→ **Prompt**
Reproduce the lines below exactly, from the one containing "This screenshot has height=459, width=768." through the one containing "Open Telegram from", both included. Leave out any pictures.

→ **Data for this task**

■ ■ ■ ■ ■

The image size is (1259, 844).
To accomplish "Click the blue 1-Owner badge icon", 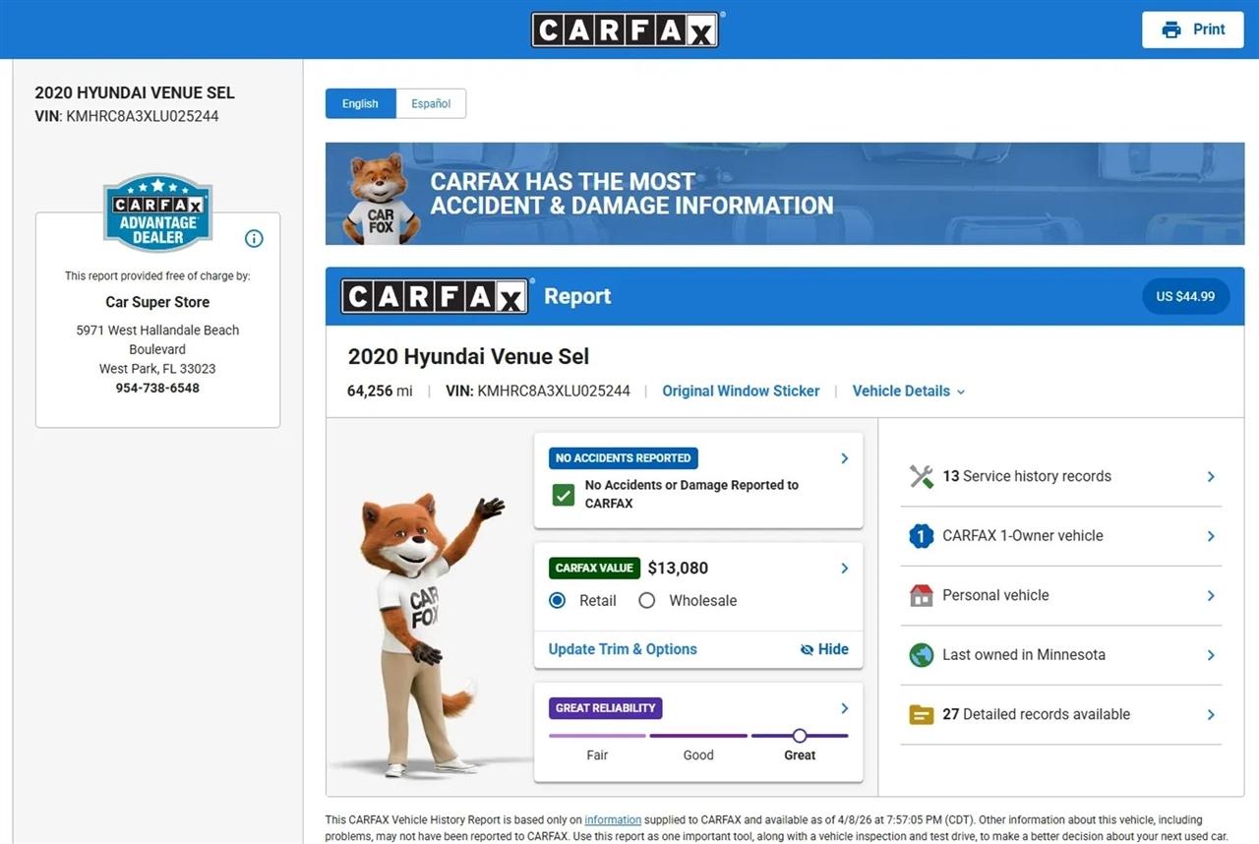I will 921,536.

■ ■ ■ ■ ■

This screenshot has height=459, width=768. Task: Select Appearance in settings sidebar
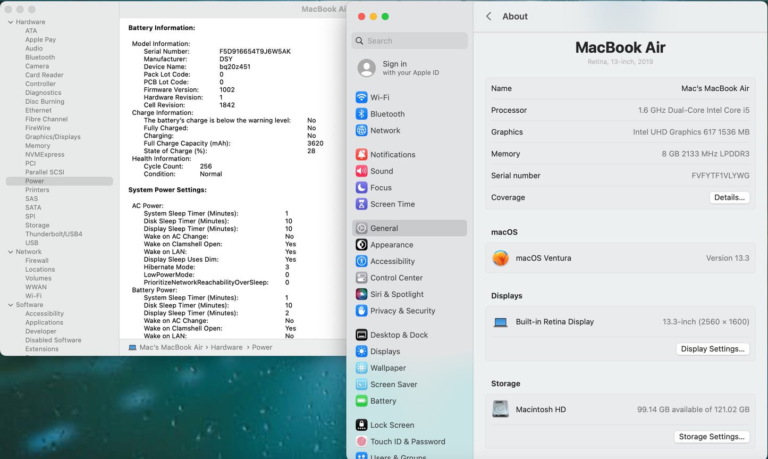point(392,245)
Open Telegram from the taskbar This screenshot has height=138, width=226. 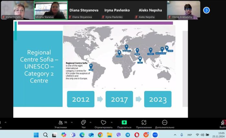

■ ■ ■ ■ ■

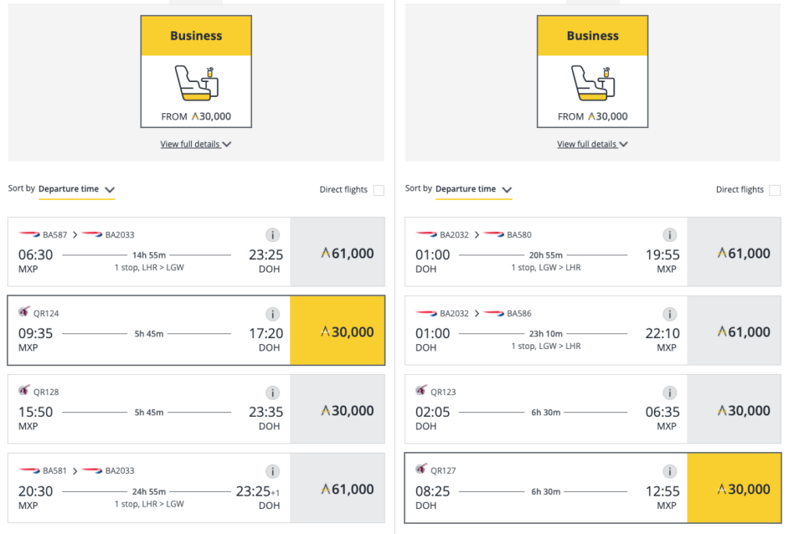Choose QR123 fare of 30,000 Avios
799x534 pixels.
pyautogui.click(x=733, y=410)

■ ■ ■ ■ ■

→ **Solution to this task**
This screenshot has height=459, width=768. Task: Select Appearance in settings sidebar
point(392,245)
Open Telegram from the taskbar This screenshot has height=138, width=226. 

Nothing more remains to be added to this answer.